Consulting & Freelance Portfolio

Small Ecommerce Website


McStuffies, PhD is a crafter who sells their handmade items at craft fairs and online. Their main offerings are crochet stuffed animals and dolls, but more recently they’ve branched out into buttons, stickers, and other custom designed items.

The client had been using Square for both payments and an online storefront, but was dissatisfied with aspects of the inventory management and tagging offered by that platform. They purchased a domain and hosting for a WordPress/WooCommerce site and hired me to help them migrate to the new site.

There was no budget for themes, and while I’d worked with WordPress before, this was my first experience with WooCommerce.

Before: Screenshot of Shop page


There were several tasks to complete itself:

  1. Import data from Square and troubleshoot ongoing sync issues. This was the client’s responsibility, but I offered support as needed.
  2. Adjust category/tag taxonomy to better suit client’s needs and make the site more navigable. Because the client maintains these, I did not make significant changes to the labels themselves, but created a hierarchy and made suggestions. Some categories became obsolete thanks to WooCommerce’s default features, including “Sale.”
  3. Identify and test suitable WooCommerce themes and layouts. Options were limited, but we landed on Boutique, a child theme of Storefront, due to overall layout preferences and customization options.
  4. Create custom color scheme, CSS, and assets as needed. Client had an existing logo that I was able to incorporate into a default placeholder product image and site favicon. The logo also served as the basis for the overall color scheme, its dark teal and coral red finding balance with a deep purple, earthy yellow, and pale mint.
  5. Build a new homepage to feature categories and products according to the client’s needs. For the sake of simplicity, we launched with top categories featured, but as they grow into the site, they might take advantage of functionalities like “featured products.”
  6. Migrate static informational pages and develop new features, including a basic contact form to replace a simple email link and a new events schedule. I created a simple blog post template for the client to enter craft show information and added a plugin to make copying posts easier. The calendar was embedded into the new homepage using a plugin.
  7. Take feedback from the client and testers to make adjustments to the layout, especially on mobile.
After: Screenshot of Shop page built with WooCommerce


I wanted to leave the client with a website they felt confident with, and in that, we succeeded. The new offers a cleaner layout with a pleasing color scheme that’s easy to browse on any device and easier to maintain for the client. It’s designed with a certain amount of whimsy, as appropriate for the nature of the products available, without being content-heavy, slow, or overwhelming.
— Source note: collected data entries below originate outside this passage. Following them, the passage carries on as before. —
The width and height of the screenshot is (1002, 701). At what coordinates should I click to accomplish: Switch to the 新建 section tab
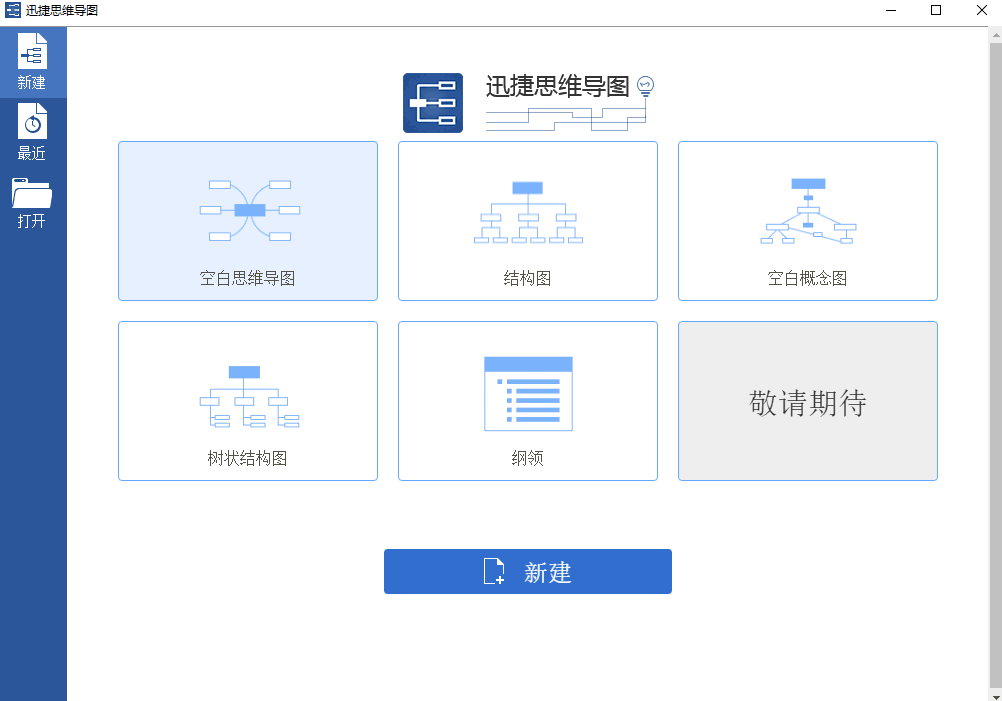coord(33,62)
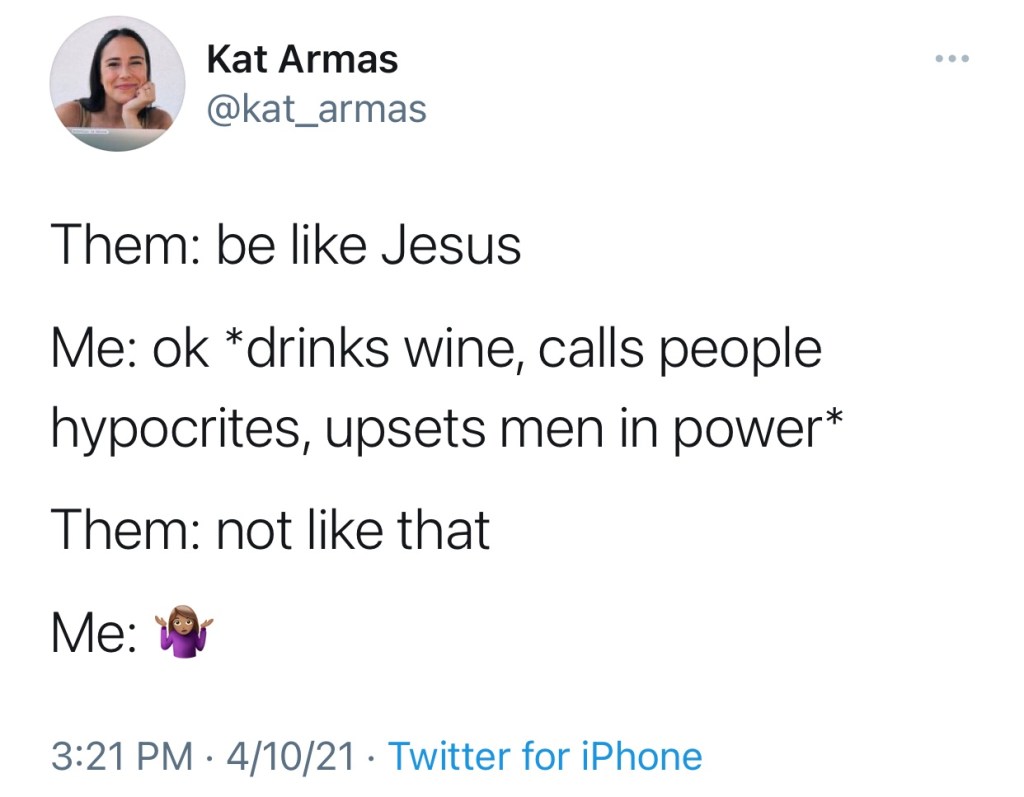This screenshot has height=797, width=1024.
Task: Click the text "Them: not like that"
Action: (x=271, y=530)
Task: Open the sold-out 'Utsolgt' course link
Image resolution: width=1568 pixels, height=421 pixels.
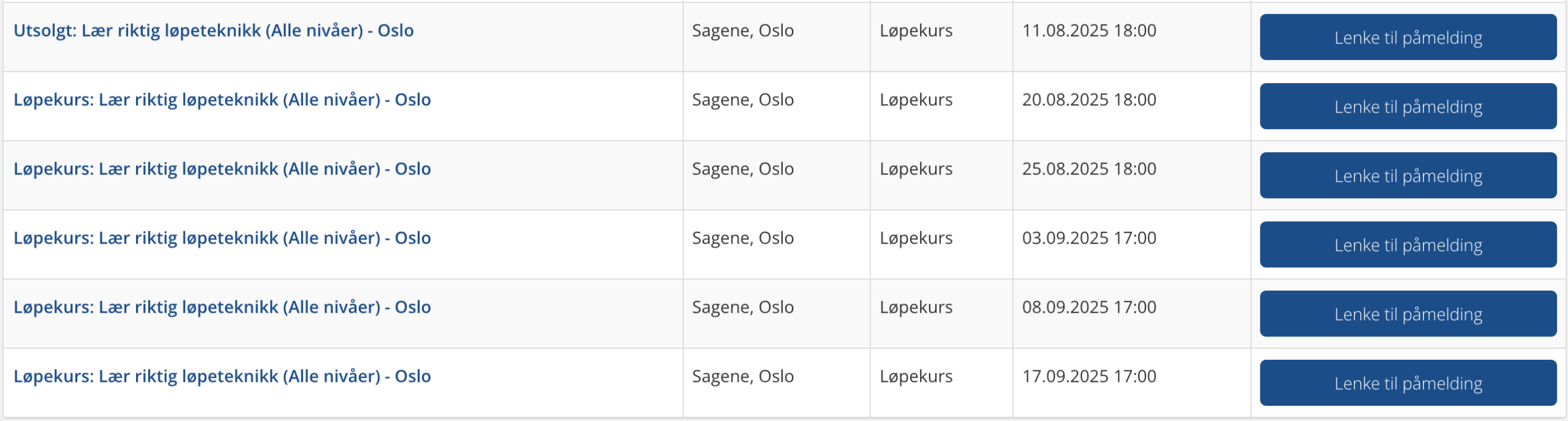Action: 214,31
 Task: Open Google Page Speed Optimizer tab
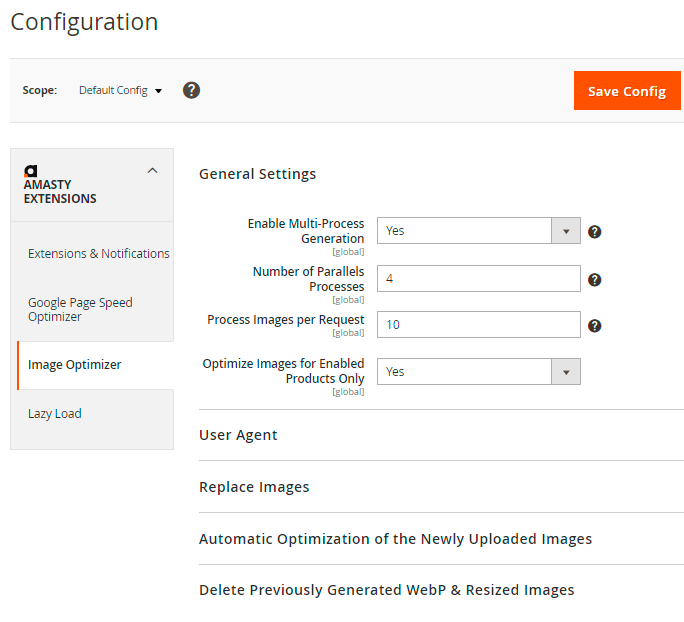(80, 310)
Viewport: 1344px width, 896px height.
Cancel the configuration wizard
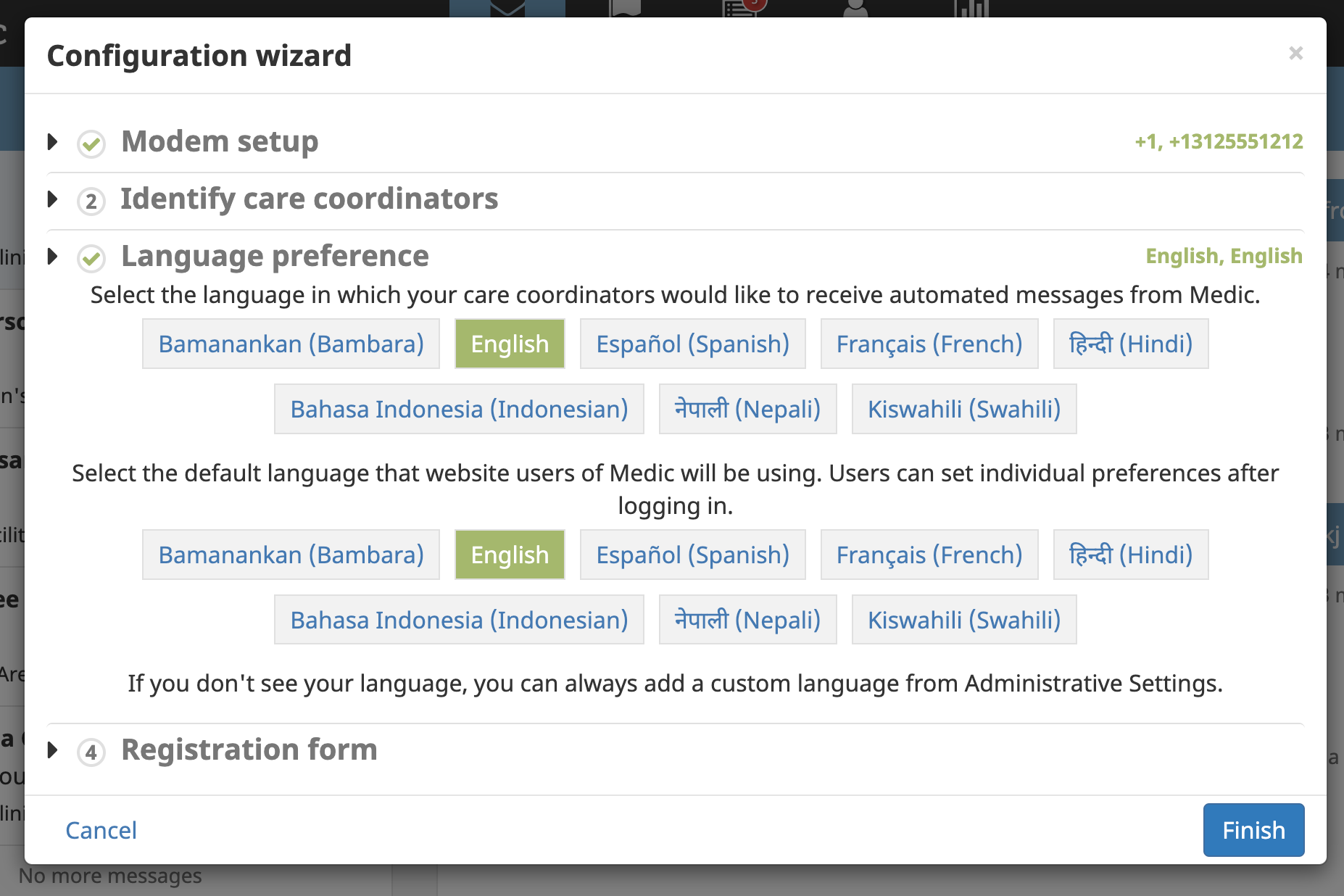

The homepage includes two important features to drive sales and engagement: a display of “latest” products in popular low-price categories (stickers and buttons) and a list of upcoming craft fairs and events where visitors will find McStuffies, PhD in person. The calendar in particular gives the client and customers alike a central place to locate this information (which might otherwise be found in scattered social media posts) and promotes events within their regional community.

Having never previously set up an ecommerce site, the whole project was a great learning experience, especially in terms of problem-solving when it came to technical and display issues. We weren’t building something from scratch or reinventing the wheel, just trying to make the client’s life easier and better present their work within constraints. It’s also given me a few things to better incorporate in future projects at an earlier stage, such as improving content for accessibility and a stronger focus on the mobile experience.